● **About this exercise**: Quote, word for word, the line containing "The height and" and all lines that follow it to the end of the records, with no pictures.

● **Given records**:
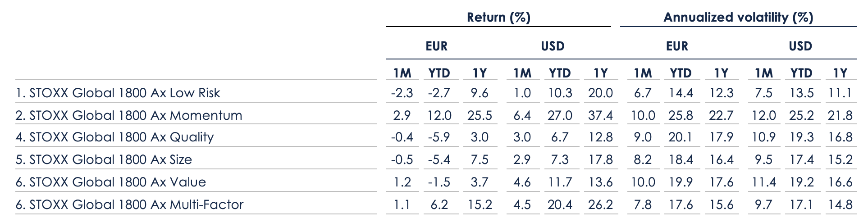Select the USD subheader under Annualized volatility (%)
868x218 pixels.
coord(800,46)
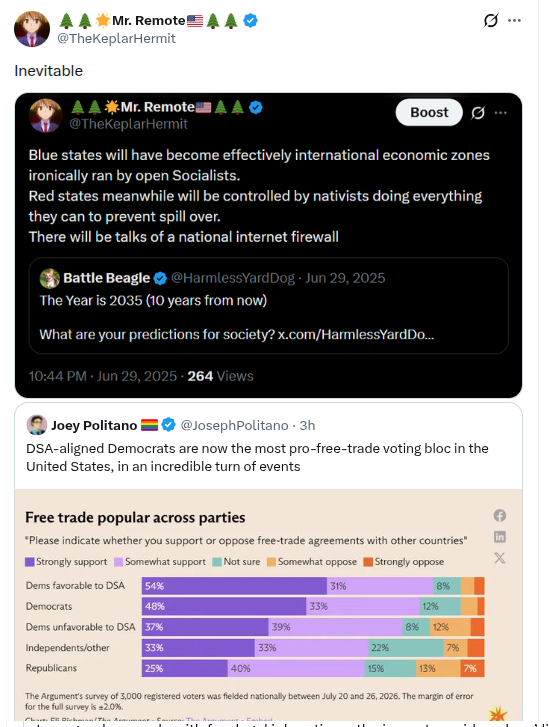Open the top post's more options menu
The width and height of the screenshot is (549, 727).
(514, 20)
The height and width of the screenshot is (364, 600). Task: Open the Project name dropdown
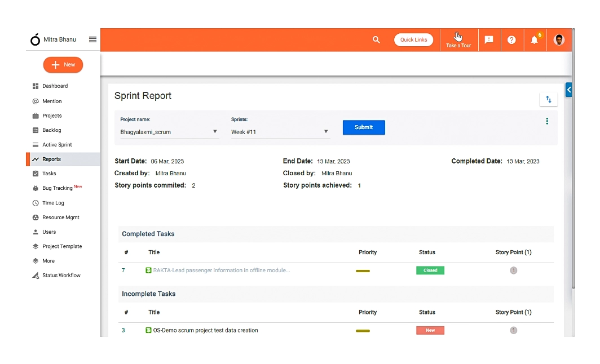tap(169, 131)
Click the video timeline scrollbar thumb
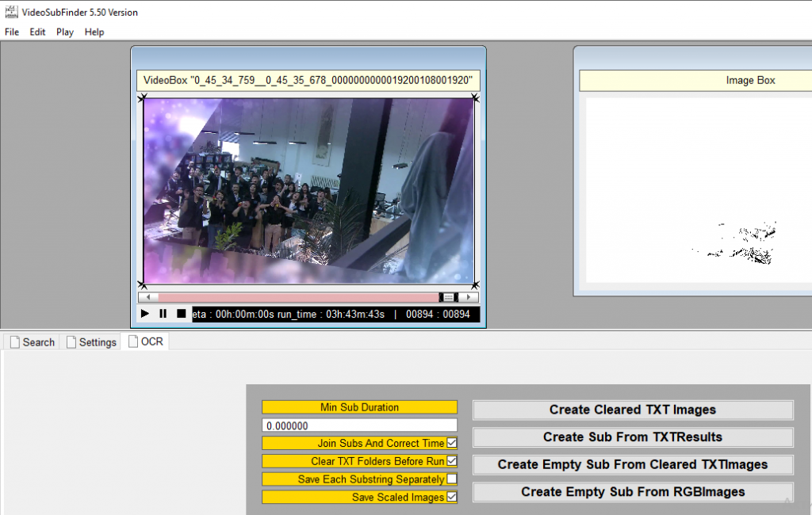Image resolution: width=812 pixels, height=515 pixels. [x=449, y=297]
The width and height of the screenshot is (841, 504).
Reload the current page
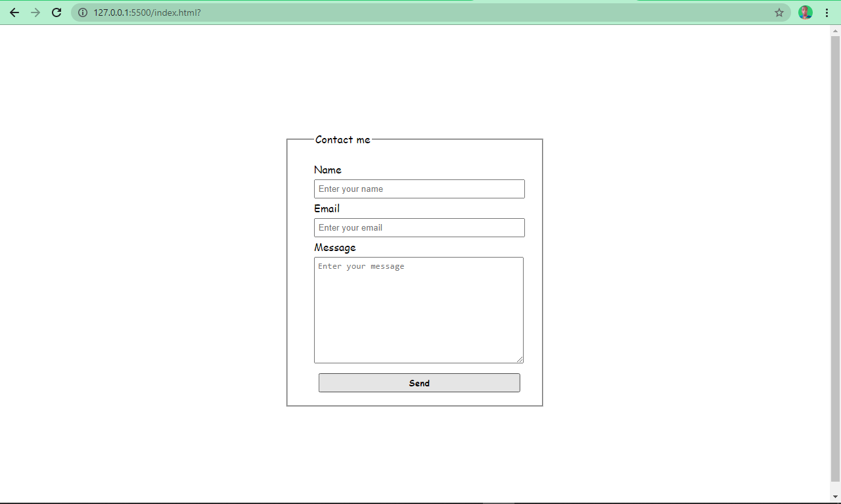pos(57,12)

● **Response below**:
The height and width of the screenshot is (364, 600). Task: Open the Project name dropdown
tap(169, 131)
Click the video timeline scrollbar thumb
Image resolution: width=812 pixels, height=515 pixels. [x=449, y=297]
The width and height of the screenshot is (841, 504).
Reload the current page
pos(57,12)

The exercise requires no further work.